Le Niger s’inscrit dans un modèle de pays africains qui connaissent des coups d’État en cours, comme le souligne une étude récente du PNUD. Les pays ayant une longue histoire d’implication militaire dans le gouvernement et dans lesquels l’armée continue d’avoir une implication étroite dans la vie politique, comme au Niger, sont beaucoup plus susceptibles d’avoir des coups d’État récurrents. Ces mêmes pays consacrent la plus grande proportion de leur budget national à leurs forces armées.
Certes, les centaines de millions de dollars que les États-Unis ont versés dans le secteur de la sécurité du Niger au cours de la dernière décennie, ainsi que l’afflux d’armes et d’équipements, ont intensifié le déséquilibre de pouvoir entre l’armée et les autres parties du gouvernement.
Malheureusement, le récit de la « guerre contre le terrorisme » de Washington, y compris le financement et les soutiens institutionnels, est contre-productif parce que la violence du gouvernement contre les militants est la principale voie vers le recrutement de militants. Une enquête des Nations Unies de 2017 a montré que plus de 70% des Africains qui ont rejoint des groupes extrémistes l’ont fait en représailles contre la violence du gouvernement.
Peut-être plus important encore, l’utilisation de la force militaire contre les militants ne fait rien pour s’attaquer aux causes profondes de l’instabilité de la région. La présence croissante de mouvements militants au Sahel est, au fond, due à des problèmes qui ne peuvent tout simplement pas être résolus par la guerre gouvernementale.
Les gens sont extrêmement frustrés par la pauvreté, la corruption des élites, l’absence d’infrastructures gouvernementales pour répondre aux besoins fondamentaux, et les injustices et les antagonismes ethniques et politiques provoqués par un héritage du colonialisme. Le changement climatique et la désertification menacent les moyens de subsistance traditionnels tels que l’agriculture et l’élevage, exacerbant encore les tensions sur l’utilisation des terres. Les coups d’État récurrents dans les pays africains sont en corrélation avec les indicateurs de développement les plus bas; Le Niger est le septième pays le plus pauvre du monde.

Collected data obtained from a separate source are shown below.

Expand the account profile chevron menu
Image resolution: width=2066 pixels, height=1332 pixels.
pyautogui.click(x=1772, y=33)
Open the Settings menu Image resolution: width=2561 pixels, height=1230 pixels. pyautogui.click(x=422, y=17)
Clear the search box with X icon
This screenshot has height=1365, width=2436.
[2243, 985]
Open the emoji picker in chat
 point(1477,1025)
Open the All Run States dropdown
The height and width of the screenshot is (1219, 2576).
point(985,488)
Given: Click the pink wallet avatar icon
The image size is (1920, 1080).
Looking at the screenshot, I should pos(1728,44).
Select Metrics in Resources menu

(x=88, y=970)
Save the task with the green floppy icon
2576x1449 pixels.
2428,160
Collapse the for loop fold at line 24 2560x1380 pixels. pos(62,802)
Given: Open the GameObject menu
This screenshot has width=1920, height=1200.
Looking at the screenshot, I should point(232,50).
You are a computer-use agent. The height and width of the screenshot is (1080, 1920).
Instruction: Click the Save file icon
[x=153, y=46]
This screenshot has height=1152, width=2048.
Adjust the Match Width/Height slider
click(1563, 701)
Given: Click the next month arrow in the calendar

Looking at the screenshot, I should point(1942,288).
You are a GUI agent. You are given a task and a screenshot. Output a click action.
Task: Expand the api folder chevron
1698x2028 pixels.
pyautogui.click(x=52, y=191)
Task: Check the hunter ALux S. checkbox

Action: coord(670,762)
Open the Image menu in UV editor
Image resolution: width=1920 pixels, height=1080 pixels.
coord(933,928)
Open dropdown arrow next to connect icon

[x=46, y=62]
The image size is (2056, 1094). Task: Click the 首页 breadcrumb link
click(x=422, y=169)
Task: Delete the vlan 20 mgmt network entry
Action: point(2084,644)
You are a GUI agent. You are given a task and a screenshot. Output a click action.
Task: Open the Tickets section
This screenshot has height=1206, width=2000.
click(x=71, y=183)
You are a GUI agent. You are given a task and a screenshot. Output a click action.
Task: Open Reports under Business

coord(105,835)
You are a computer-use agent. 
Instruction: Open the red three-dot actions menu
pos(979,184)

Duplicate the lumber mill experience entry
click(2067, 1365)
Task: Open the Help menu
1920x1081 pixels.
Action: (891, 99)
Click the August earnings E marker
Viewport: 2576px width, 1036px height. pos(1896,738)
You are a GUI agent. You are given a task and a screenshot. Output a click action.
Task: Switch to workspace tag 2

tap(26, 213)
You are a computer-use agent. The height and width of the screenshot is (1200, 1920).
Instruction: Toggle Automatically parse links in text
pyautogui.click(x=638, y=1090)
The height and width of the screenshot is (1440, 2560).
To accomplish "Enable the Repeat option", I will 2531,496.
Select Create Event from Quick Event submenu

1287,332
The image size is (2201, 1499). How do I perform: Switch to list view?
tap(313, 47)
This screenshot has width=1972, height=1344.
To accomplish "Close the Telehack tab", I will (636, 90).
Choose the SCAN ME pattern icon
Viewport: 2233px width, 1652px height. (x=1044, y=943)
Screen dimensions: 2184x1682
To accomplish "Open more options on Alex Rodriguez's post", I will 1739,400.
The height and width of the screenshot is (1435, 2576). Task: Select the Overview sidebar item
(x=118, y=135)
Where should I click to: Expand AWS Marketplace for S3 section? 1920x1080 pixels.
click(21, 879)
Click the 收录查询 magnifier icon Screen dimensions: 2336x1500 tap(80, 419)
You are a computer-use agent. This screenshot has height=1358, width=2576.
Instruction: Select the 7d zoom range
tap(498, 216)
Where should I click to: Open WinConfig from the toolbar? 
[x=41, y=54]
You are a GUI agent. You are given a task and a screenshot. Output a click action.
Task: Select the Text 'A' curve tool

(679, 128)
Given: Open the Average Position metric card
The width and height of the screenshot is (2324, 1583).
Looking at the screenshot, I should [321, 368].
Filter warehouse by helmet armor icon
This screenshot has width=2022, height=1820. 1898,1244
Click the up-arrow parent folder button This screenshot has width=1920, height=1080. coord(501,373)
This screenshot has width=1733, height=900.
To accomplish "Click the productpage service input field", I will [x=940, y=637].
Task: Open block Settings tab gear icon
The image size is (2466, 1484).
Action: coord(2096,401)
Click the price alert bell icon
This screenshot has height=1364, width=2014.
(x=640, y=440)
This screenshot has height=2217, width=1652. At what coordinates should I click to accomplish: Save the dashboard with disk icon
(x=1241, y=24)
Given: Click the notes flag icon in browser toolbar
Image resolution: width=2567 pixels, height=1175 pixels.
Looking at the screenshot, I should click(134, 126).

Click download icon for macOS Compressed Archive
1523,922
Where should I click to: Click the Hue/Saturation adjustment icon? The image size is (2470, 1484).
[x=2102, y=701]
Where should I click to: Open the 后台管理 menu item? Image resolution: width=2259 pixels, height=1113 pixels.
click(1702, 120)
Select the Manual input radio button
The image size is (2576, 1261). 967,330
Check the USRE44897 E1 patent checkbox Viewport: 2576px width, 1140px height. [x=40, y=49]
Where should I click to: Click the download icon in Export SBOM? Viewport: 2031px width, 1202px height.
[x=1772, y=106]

La recherche montre que seulement dans 7% des cas étudiés, un gouvernement a traité efficacement le problème des attaques terroristes avec l’utilisation de la force militaire. Historiquement, les groupes militants ont le plus souvent abandonné l’utilisation de tactiques violentes lorsque les gouvernements s’attaquaient aux causes profondes de leurs griefs et les ont finalement incorporées dans la sphère politique légitime. Il existe de nombreux autres paradigmes, au-delà d’un cadre de guerre, avec lesquels les gouvernements peuvent répondre aux attaques terroristes, d’un modèle de justice pénale à, à long terme, des politiques qui favorisent le développement, la résolution des conflits et les droits de l’homme.
Pour les citoyens et les décideurs américains, l’une des principales leçons du coup d’État au Niger est la suivante : bien qu’il n’y ait pas de solution parfaite, facile ou rapide en matière de politique étrangère au problème des attaques terroristes, donner la priorité à l’aide militarisée et soutenir les « guerres contre le terrorisme » d’autres pays ne manquera pas d’aggraver les choses.